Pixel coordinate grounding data

____

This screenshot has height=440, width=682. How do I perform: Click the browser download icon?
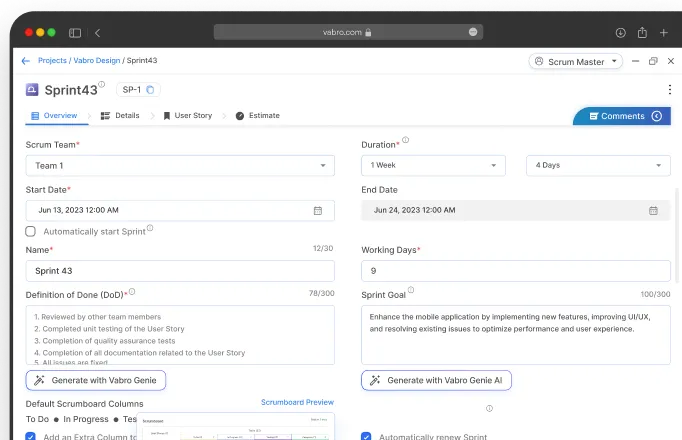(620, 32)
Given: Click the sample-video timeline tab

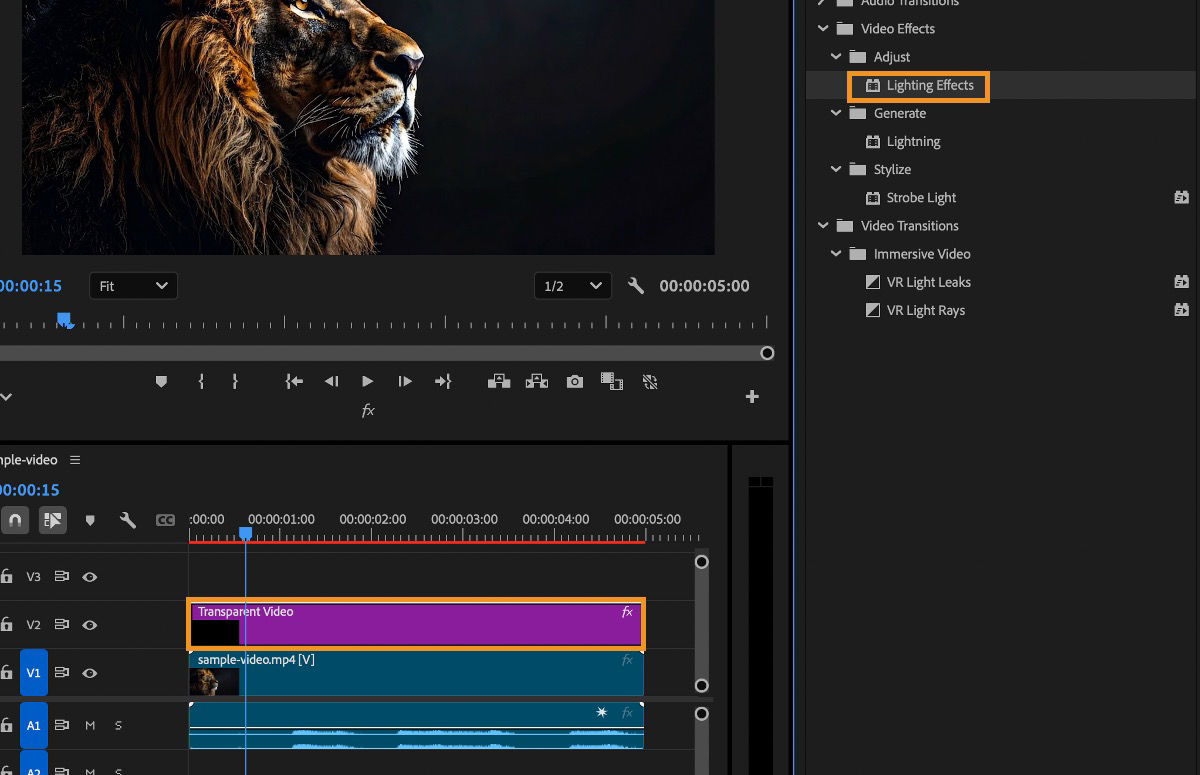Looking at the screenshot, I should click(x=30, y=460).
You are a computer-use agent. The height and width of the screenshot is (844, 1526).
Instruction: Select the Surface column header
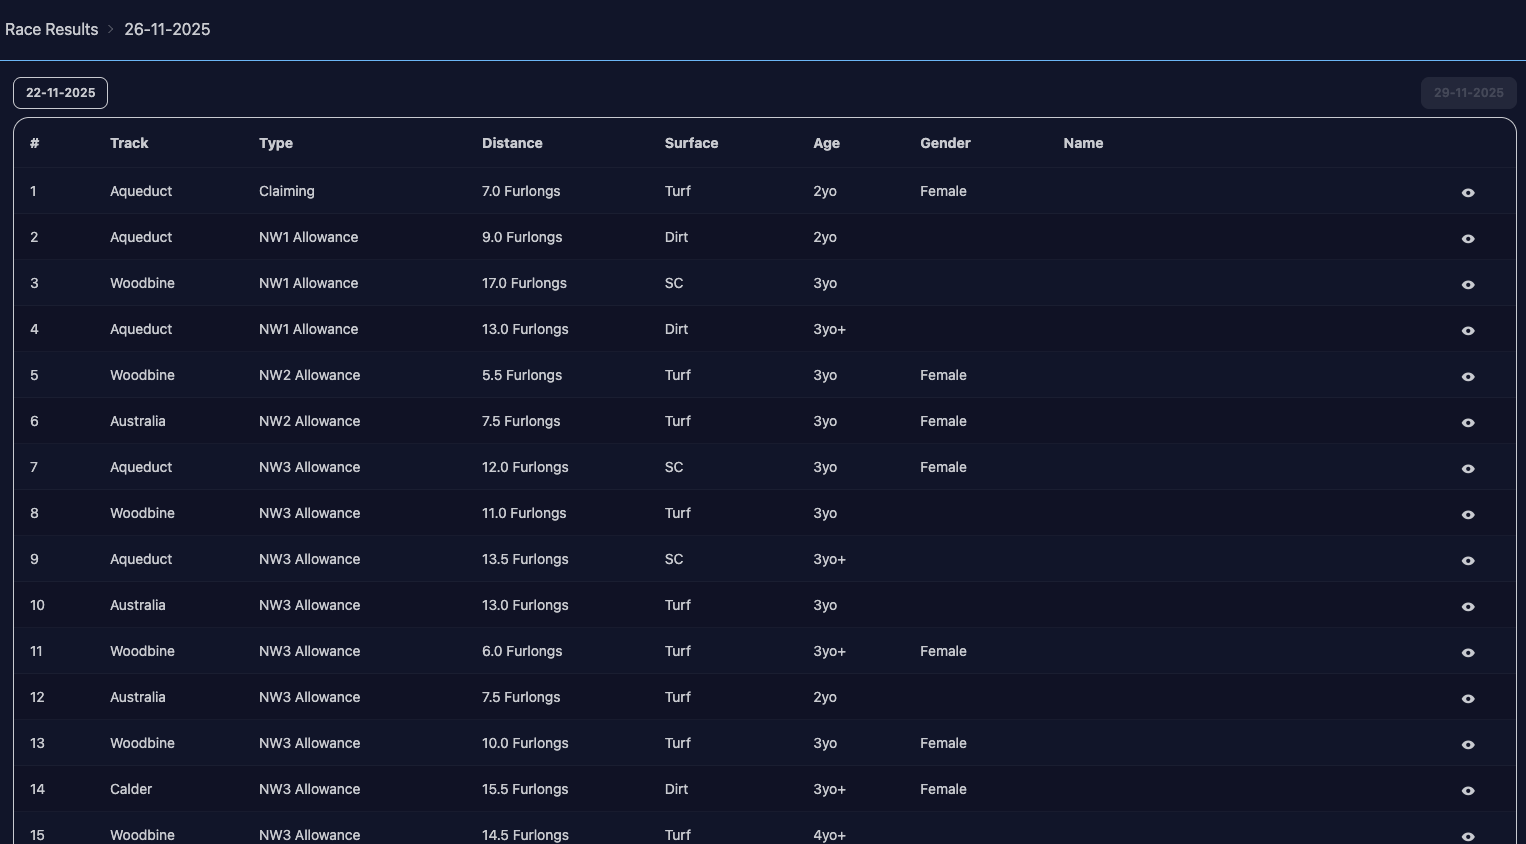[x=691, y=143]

____

Assignment: Copy the data exactly. Any picture it contains is to be omitted.

Output of the task:
This screenshot has height=440, width=682. How do I perform: Click the browser download icon?
(620, 32)
Given: Click the sample-video timeline tab

Looking at the screenshot, I should click(x=30, y=460).
You are a computer-use agent. The height and width of the screenshot is (844, 1526).
Instruction: Select the Surface column header
[x=691, y=143]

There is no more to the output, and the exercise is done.